Le plus gros du livre est consacré, comme il se doit, à la conquête et à la pacification des trois blocs ethniques qui constituent, pour l’essentiel, les populations nomades, Maures, Touareg et Toubous. Les premiers, inventeurs de la civilisation la plus riche du désert, furent aussi les plus rebelles à notre pénétration : les ultimes combats sont de 1934. C’est sans doute à cette vigueur dans la lutte que l’on doit la réussite ultérieure d’une symbiose culturelle exemplaire, francité et mauritude heureusement mêlées.
Les Touareg ont leur prestige, et leurs mystères ont longtemps nourri les fantasmes des explorateurs et des conquérants : on en a fait, un temps, les frères perdus de notre Moyen-Âge. Avec le massacre de la colonne Flatters et la guerre sainte soutenue par la Senoussiya, les illusions furent bientôt dissipées. Cependant, dès 1917, après l’échec du siège d’Agadès mené par Kaossen, la paix française s’instaure.
À l’est se trouve « le fief des Toubous », dont l’individualisme et la rudesse guerrière nous causeront bien des tracas. Après les grandes campagnes de Lamy au Tchad contre Rabah, puis de Largeau de 1902 à 1915, le Tibesti sera pacifié en 1928.
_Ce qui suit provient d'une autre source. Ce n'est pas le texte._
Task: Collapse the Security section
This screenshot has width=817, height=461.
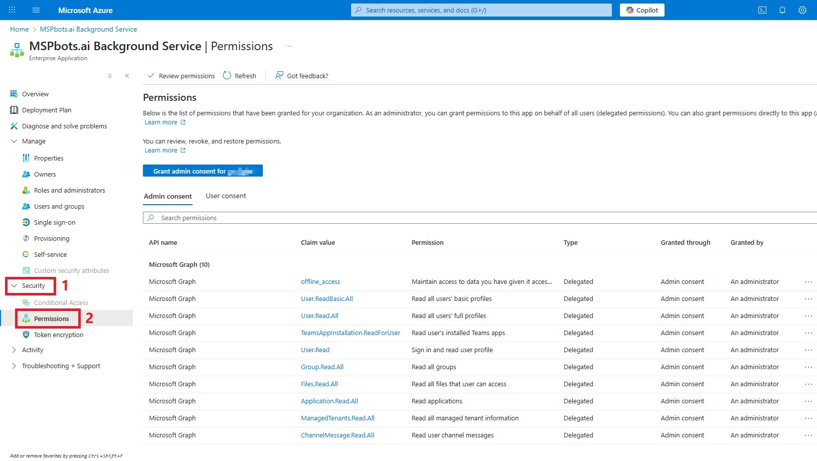Action: click(14, 286)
Conquête faite et même un peu avant, la modernité fait irruption, efficace et redoutable. Les « chevaux-vapeur », Citroën de la Croisière noire ou Berliet des pétroliers, concurrencent les chameaux. Les pionniers de l’aviation défient les vents de sable, militaires au centre (dès 1920, le commandant Vuillemin traverse d’Alger à Tamanrasset, mais l’avion du général Laperrine s’y perdra), civils à l’ouest avec l’Aéropostale de Mermoz et Saint-Ex. Les chercheurs cherchent et trouvent, Capot-Rey, Henri Lhote, Conrad Kilian et notre vieux Théodore Monod (que les auteurs ont tort de peindre en humaniste : pour le militant écolo et antimilitariste, ascète entiché de cailloux, de bêtes et de plantes, l’homme est une nuisance). Le pétrole jaillit en 1956 et, le 13 janvier 1960, à Reggan, explose la bombe, aux premières lueurs de l’aube.
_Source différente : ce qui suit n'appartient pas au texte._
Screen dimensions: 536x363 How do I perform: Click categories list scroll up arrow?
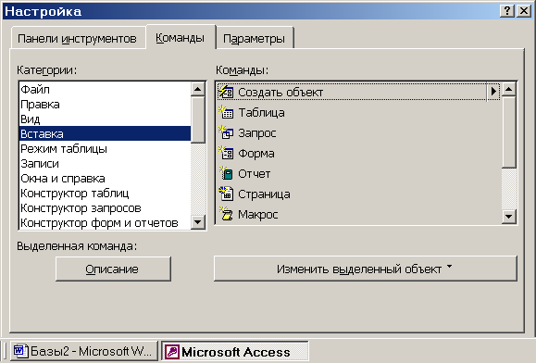[x=198, y=89]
Ce n’est pas l’esprit de modernité qui anime les amoureux du désert, encore qu’on en trouve qui allient l’utopie créatrice et le rêve : ainsi l’Anglais Donald MacKenzie qui, installé au cap Juby à la fin du XIXe siècle, projette d’inonder le désert des eaux de l’Atlantique, ou, peu après en ce même cap Juby, Jacques Lebaudy qui se fait Jacques Ier, empereur du Sahara. Les explorateurs poursuivaient, au péril de leur vie, de moins concrètes ambitions : René Caillié, trompé par le mirage de Tombouctou, Duveyrier le saint-simonien ami des Touareg, Camille Douls naufragé volontaire sur la côte des Maures et Alexine Tinne, richissime aventurière qui intriguera les Touareg avant qu’ils ne l’assassinent. Des femmes, il y en aura d’autres, extravagantes, comme Aurélie Picard, épouse très catholique de deux cheikhs successifs de la confrérie Tijaniya, morte en 1933, ou Isabelle Eberhardt, fille sans patrie qui, pour s’en trouver une, se marie en 1901 avec un spahi algérien. Voici enfin les religieux, Lavigerie l’homme d’action dont le prosélytisme ne s’embarrasse pas de nos prudences. Psichari le mystique et Foucauld l’ermite de l’Assekrem.
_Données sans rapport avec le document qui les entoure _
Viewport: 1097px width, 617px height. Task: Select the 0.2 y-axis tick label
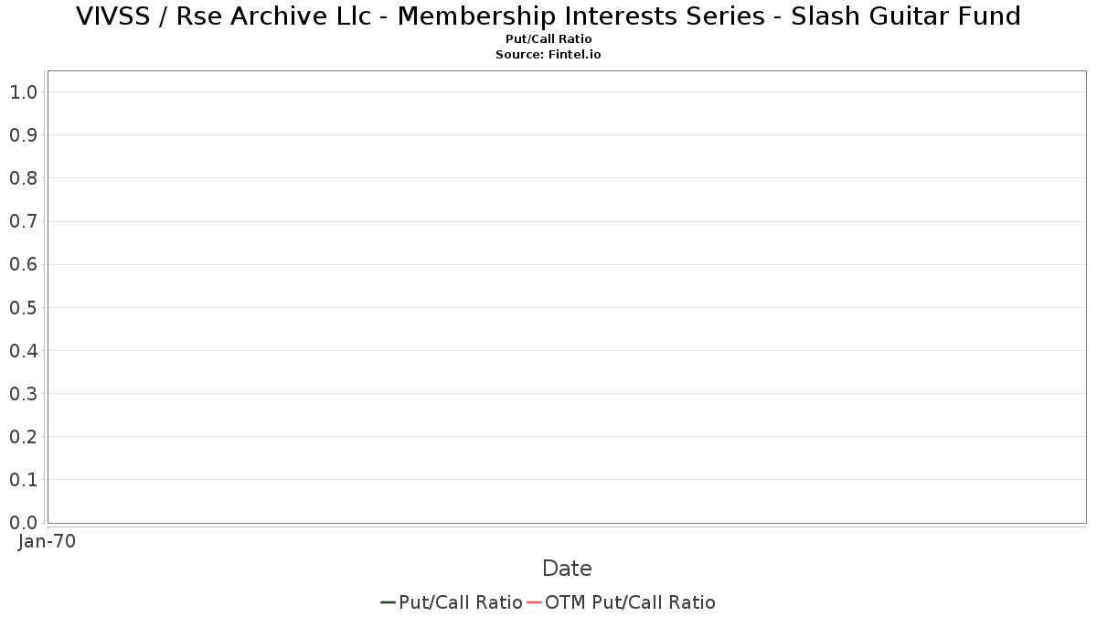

Philippe Decraene et François Zuccarelli concluent tristement : la paix française est loin et Maures, Touareg et Toubous ont remis au goût du jour leurs querelles ancestrales. Les Sahariens sauront gré aux auteurs de cette comparaison et d’un livre qui leur rend justice ; mais que les vieux méharistes se gardent des annexes ! Ils y verraient le chameau présenté comme « l’un des animaux les plus hideux de la création ». ♦
(1) Titre d’un livre de Pascal Bruckner, paru au Seuil en 1983.